[Screenshot grounding data]

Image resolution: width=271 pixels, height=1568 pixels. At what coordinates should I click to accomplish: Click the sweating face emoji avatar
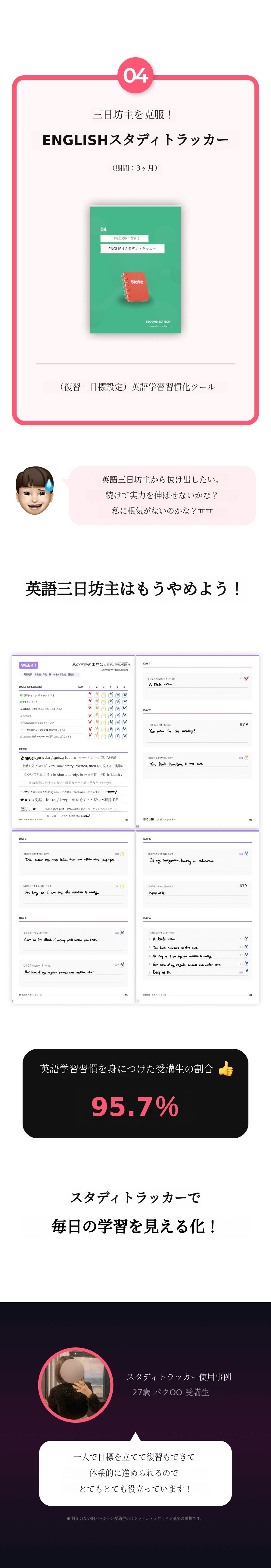click(35, 491)
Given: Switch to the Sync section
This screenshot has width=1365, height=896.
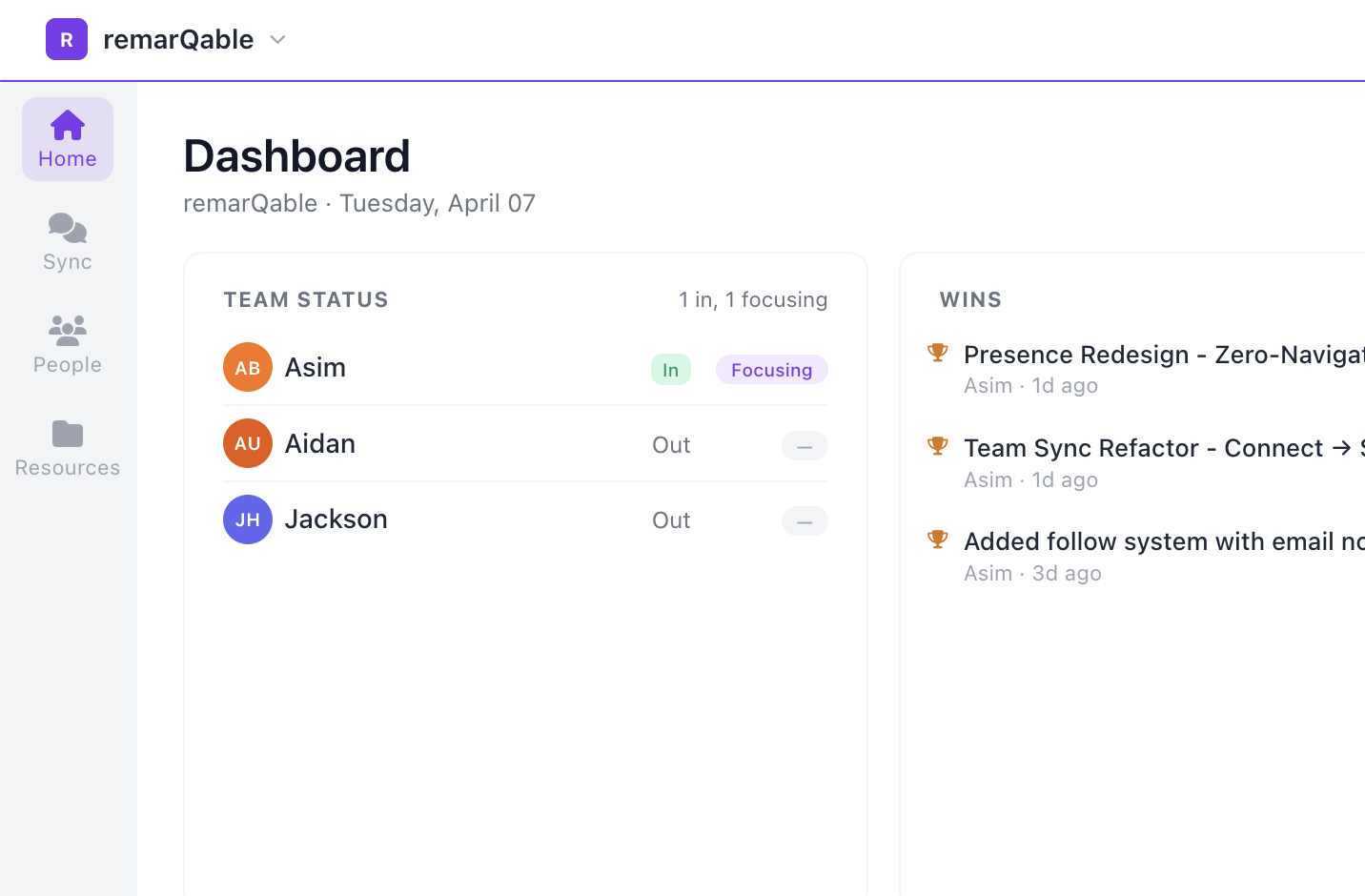Looking at the screenshot, I should tap(67, 241).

# WHAT YOU NEED TO DO
From the line that includes "Given: Switch to the Sync section" on down to the last line of the entries above, set down each line exactly, leaving out the pictures.

# TASK OUTPUT
Given: Switch to the Sync section
This screenshot has width=1365, height=896.
Looking at the screenshot, I should tap(67, 241).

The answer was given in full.